Following the instructions of Zhou et al.4, we downloaded the human genome hg19 and obtained narrowPeak files for 919 features from ENCODE and ROADMAP from the URLs listed in Supplementary table 1 of Zhou et al.4 Broken links were adapted where necessary, including for the histone modification features.

Training, validation and test regions were obtained from Following Zhou et al.4, all regions on chromosomes 8 and 9 were assigned to the test set. In contrast to the original training-validation set split of (2,200,000 training, 4000 validation samples), we opted for a more conservative 90%/10% training-validation split to reduce the number of features with no positive examples in the validation set, since we wanted to utilize the benchmark to test different model variants.

We implemented the model architectures described in Zhou et al.4 and Quang et al.17 using keras and the Janggu model wrapper. In addition, the models were adapted to scan both DNA strands rather than only the forward strand using the DnaConv2D layer, available in the Janggu library.

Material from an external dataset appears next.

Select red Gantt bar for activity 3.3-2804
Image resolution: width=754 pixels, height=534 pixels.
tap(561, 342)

For training and evaluation, we served up the model with sequences and output labels that were loaded as Bioseq and Cover objects from Janggu. We compared different context window sizes 500 bp, 1000 bp, and 2000 bp as well as mono-, di- and tri-nucleotide based sequence encoding.

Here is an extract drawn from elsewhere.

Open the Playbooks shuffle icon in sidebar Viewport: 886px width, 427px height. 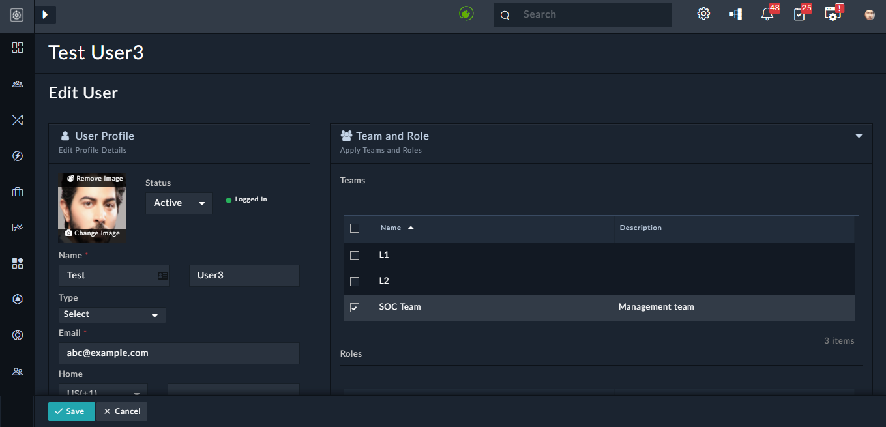click(18, 119)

The models were trained using AMSgrad20 for at most 30 epochs using early stopping with a patience of 5 epochs.

We evaluated the performance using the auPRC on the independent test regions.

Dataset and evaluation for CAGE-tag prediction

For the CAGE-tag prediction we focused on human HepG2 cells. We downloaded samples for CAGE (ENCFF177HHM, bam-format), DNase (ENCFF591XCX, bam-format) and H3K4me3 (ENCFF736LHE, bigWig format) from the ENCODE project. Moreover, we used the hg38 reference genome and extracted the set of all protein coding gene promoter regions (200 bp upstream from the TSS) from GENCODE version V29 which constitute the ROI.

We loaded the DNA sequence using a ±350 bp flanking window using the Bioseq object. For CAGE, DNase and H3K4me3, we summed the signal for each promoter using flanking windows of 400 bp, 200 bp, and 200 bp to each dataset, respectively. The promoter signals for each feature were subsequently log-transformed using a pseudo-count of one and then Z score normalized. The coverage data were extracted and transformed using the create_from_bigwig and create_from_bam constructors of the Cover object.

The DNA and chromatin-based models are summarized in Supplementary Tables 3, 4. They were implemented using keras and the Janggu model wrapper. Furthermore, the joint model is built by concatenating the top most hidden layers and adding a new output layer. We pursued a cross-validation strategies where we trained a model on genes of all chromosomes but one validation autosome, repeating the process for each autosome. Genes on chromosome 1 were left out entirely from the cross-validation runs and were used for the final evaluation. The models were trained using mean absolute error loss with AMSgrad20 for at most 100 epochs using early stopping with a patience of 5 epochs.

For the evaluation of the model performance, we used the Pearson’s correlation between the predicted and observed CAGE signal on the test dataset.

Reporting summary

Further information on research design is available in the Nature Research Reporting Summary linked to this article.